» SUPPLIED DATA
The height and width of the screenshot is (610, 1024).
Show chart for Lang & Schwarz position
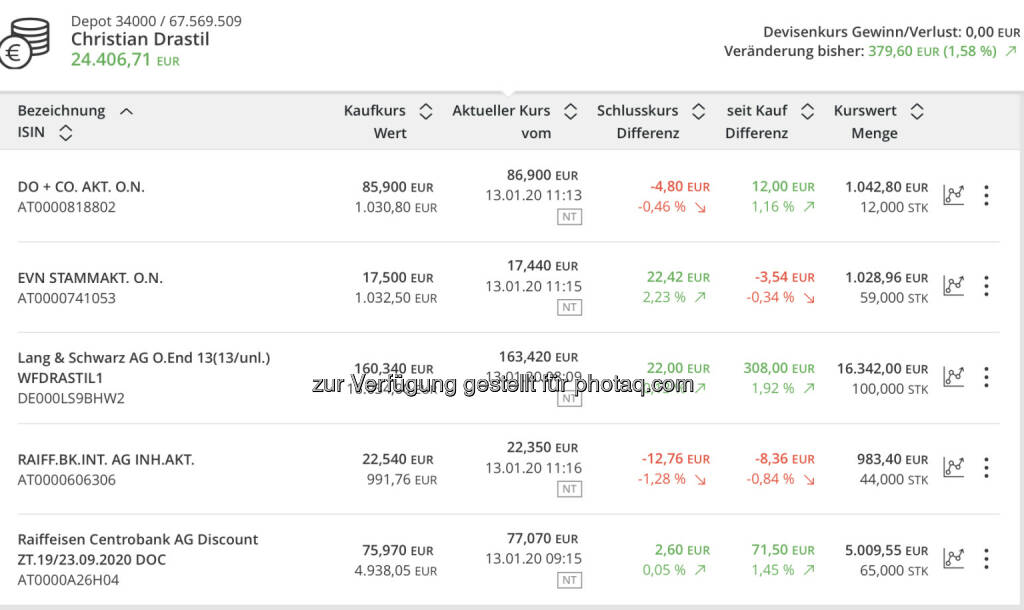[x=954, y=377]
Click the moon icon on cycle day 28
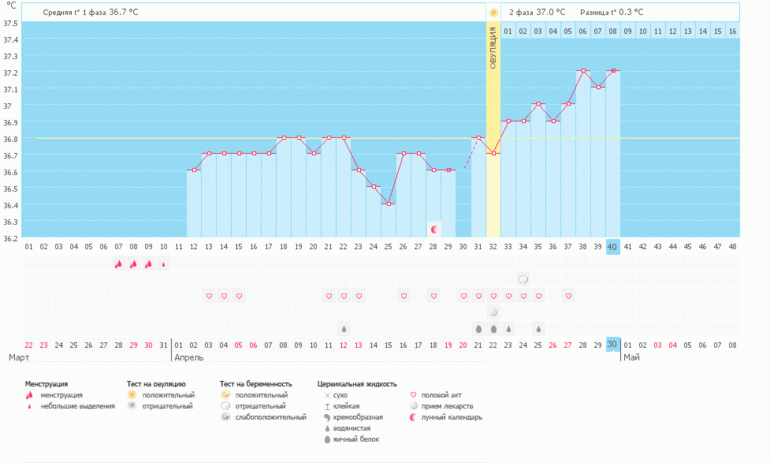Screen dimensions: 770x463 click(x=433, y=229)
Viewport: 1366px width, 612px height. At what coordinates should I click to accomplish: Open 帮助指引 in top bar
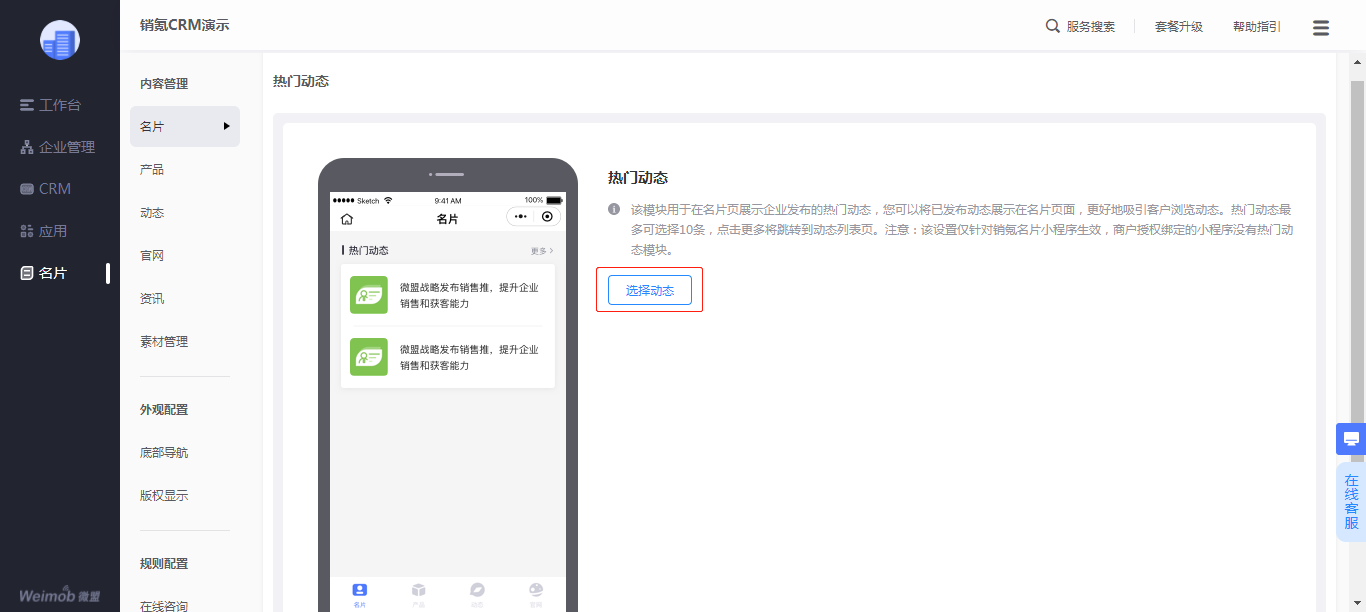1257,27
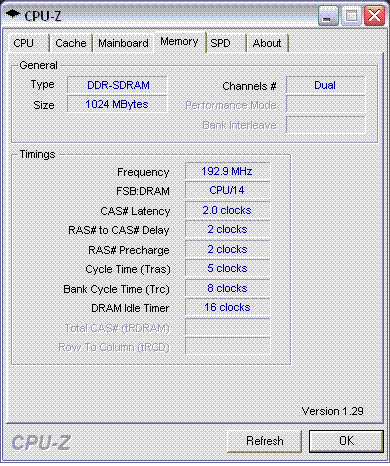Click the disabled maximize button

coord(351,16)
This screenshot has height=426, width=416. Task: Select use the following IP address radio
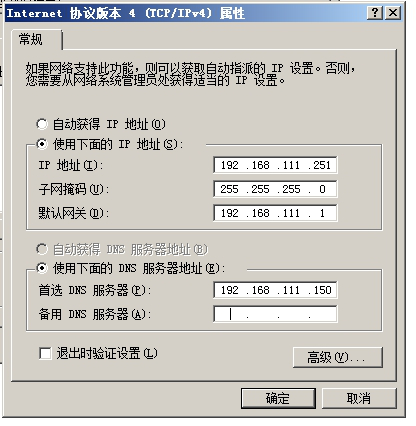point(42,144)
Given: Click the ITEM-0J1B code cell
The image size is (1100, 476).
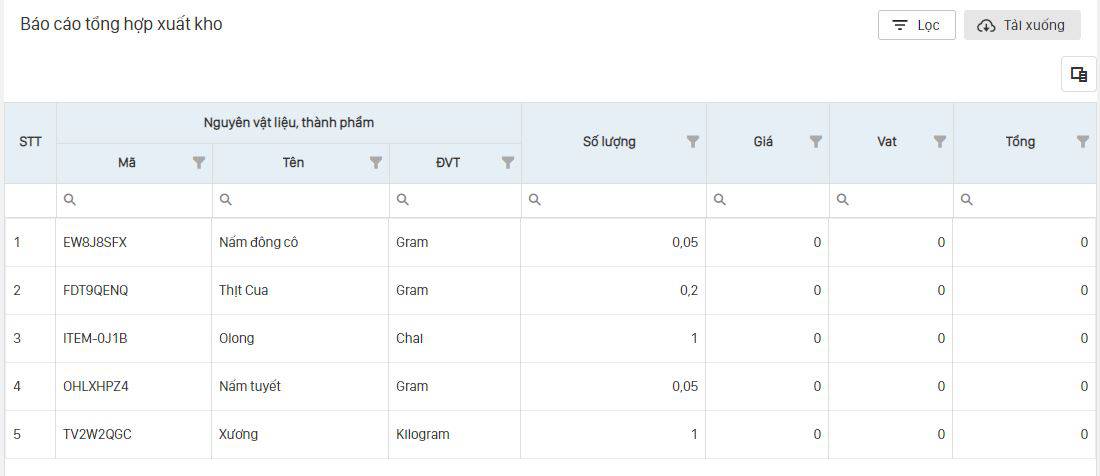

» WORK TASK
The result should be an exact copy of the material, containing no pictures.

» SOLUTION FOR THIS PROBLEM
The height and width of the screenshot is (610, 1024).
Show chart for Lang & Schwarz position
[x=954, y=377]
Click the moon icon on cycle day 28
Screen dimensions: 770x463 click(x=433, y=229)
Viewport: 1366px width, 612px height. At what coordinates should I click to accomplish: Open 帮助指引 in top bar
1257,27
Click the disabled maximize button

coord(351,16)
This screenshot has height=426, width=416. Task: Select use the following IP address radio
point(42,144)
Given: Click the ITEM-0J1B code cell
The image size is (1100, 476).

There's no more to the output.